日産はなぜ 三菱自動車 へ出資するのか?【株式】
2016.5.17

株式会社AWARDの渡邉です。5月12日、日産自動 車のカルロス・ゴーン社長は 三菱自動車 を事実上傘下に収めることを発表しました。軽自動車の燃費偽装問題で揺れる三菱自動車でしたが、日産自動車が2373億円を出資することで筆頭株主へ躍り出ることが決まりました。三菱自動車と日産はもともと合弁会社を立ち上げ軽自動車を販売していましたが、燃費データの改ざん発覚により三菱自動車は窮地に追いつめられることになった訳です。今後が危ぶまれていた三菱自動車ですが、結果として日産の出資で会社は救われることになりました。

三菱自動車自体は、3月末時点で4500億円という潤沢な現預金を持っており、すぐに資金繰りに困ることはありませんでした。ただ、過去にも大きな不祥事が発覚しており体質自体への疑問の声も上がっていたため日産の傘下入りを決断したのでしょう。

日産にとっても三菱自動車を取り込むことにはメリットがありました。タイやインドネシアといった東南アジアの国々では三菱自動車の人気は強く、日産が三菱自動車を取り込むことはこれらの地域の市場シェアを一気に拡大することにも繋がります。世界中の経済学者がこれから世界の経済成長を東南アジアがけん引すると言う中で、その市場シェアを2400億円で奪えるというのは日産からすると悪くないのではないでしょうか。

さて今回の不祥事発覚ですが、もともとは日産からの発表により三菱自動車のデータ改ざんが明らかになっています。そして結果として株式を安く日産が取得できることにも繋がった訳です。改ざんについての発表をする前から日産が三菱自動車を取り込む話はトップ同士の間で決まっていたのかもしれませんね。業務提携についてはもともと非公式な話し合いが行われていたことは会見でも述べられていましたが、三菱自動車の筆頭株主が三菱グループではなくなる意味を考えても相当綿密に事前交渉が行われていたのではないか、と勘繰ってしまいます。

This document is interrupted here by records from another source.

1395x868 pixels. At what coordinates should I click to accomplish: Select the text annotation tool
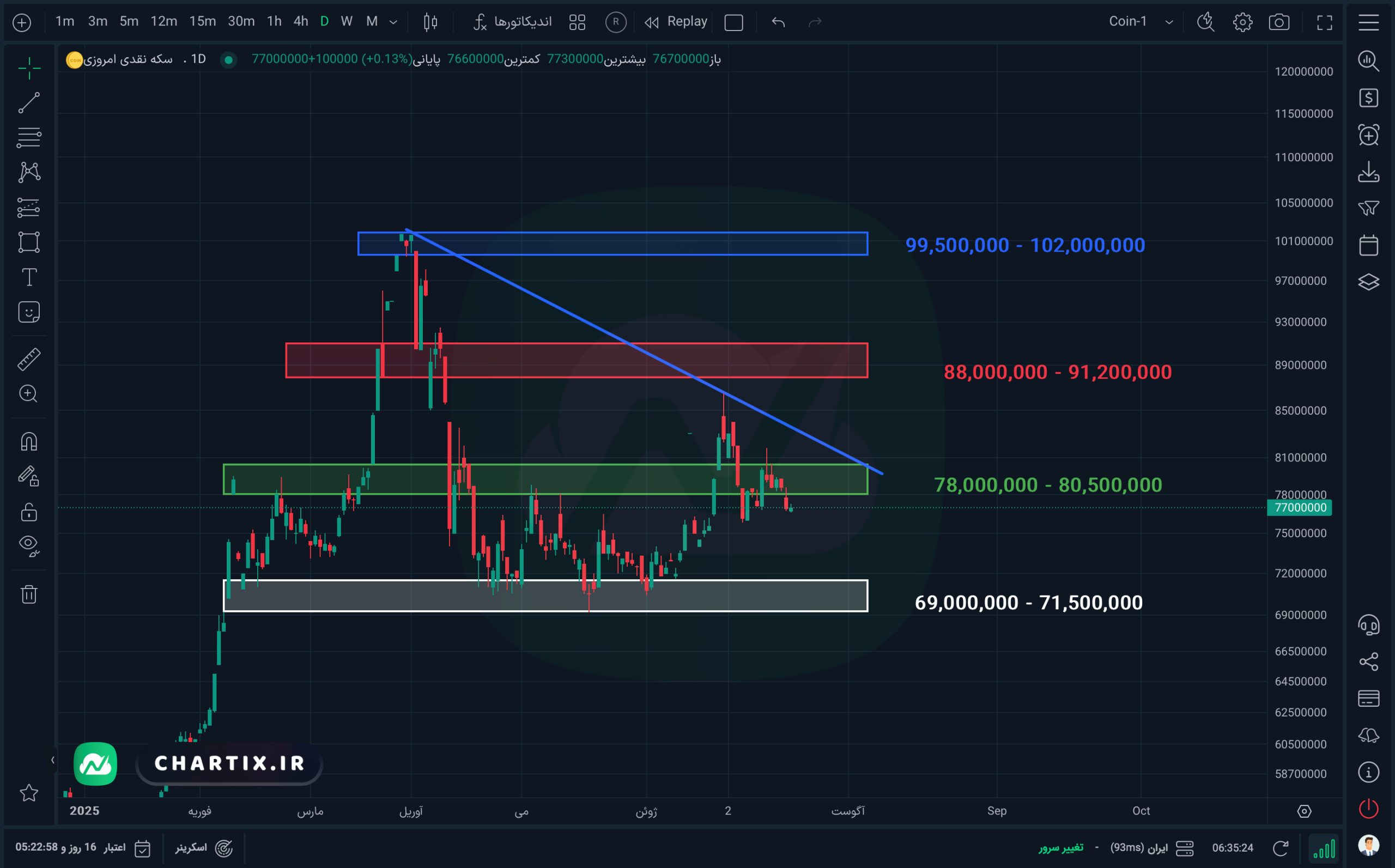tap(29, 277)
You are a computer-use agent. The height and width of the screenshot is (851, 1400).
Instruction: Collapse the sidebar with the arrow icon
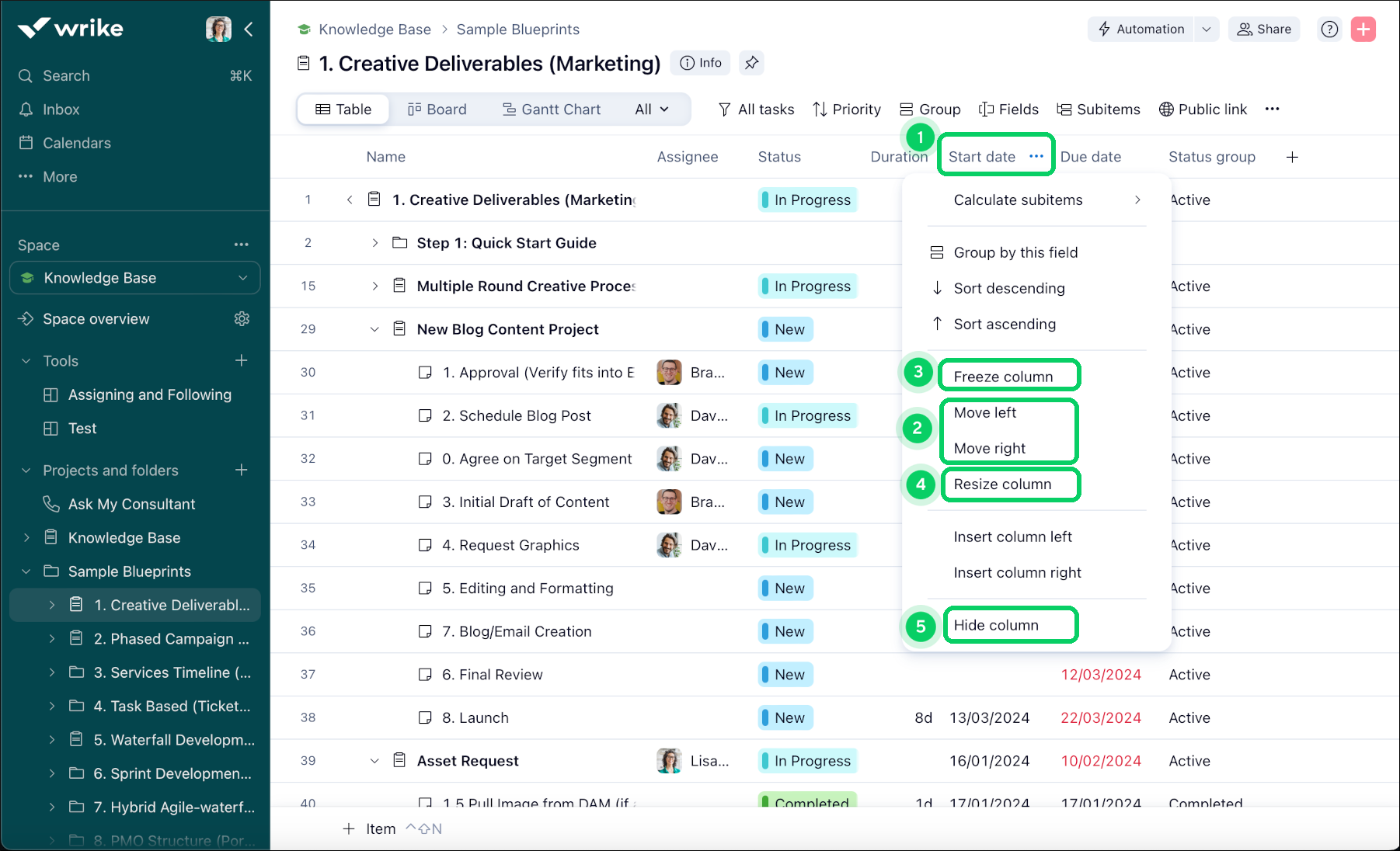click(249, 30)
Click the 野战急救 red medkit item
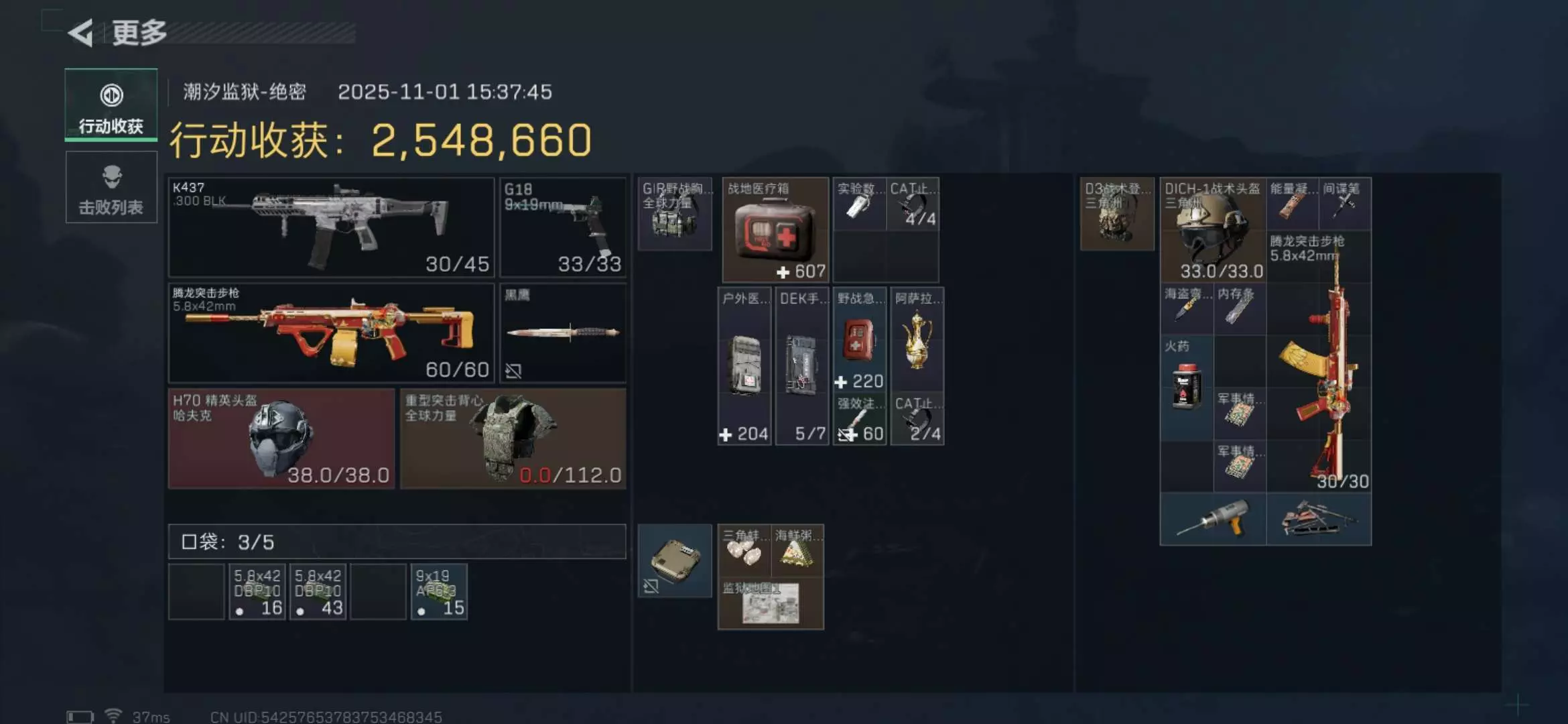The height and width of the screenshot is (724, 1568). (860, 340)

世界での自動車販売台数において、日産自動車と三菱自動車を加えた数字は第3位へと肉薄するそうです。トヨタ、フォルクスワーゲン、ゼネラル・モーターズと続く位置につける4位ですが、その差はわずかになります。不祥事の公表から出資の決定までが、激戦の自動車業界を生き抜くための日産自動車・三菱自動車の作戦であると考えると面白いかもしれません。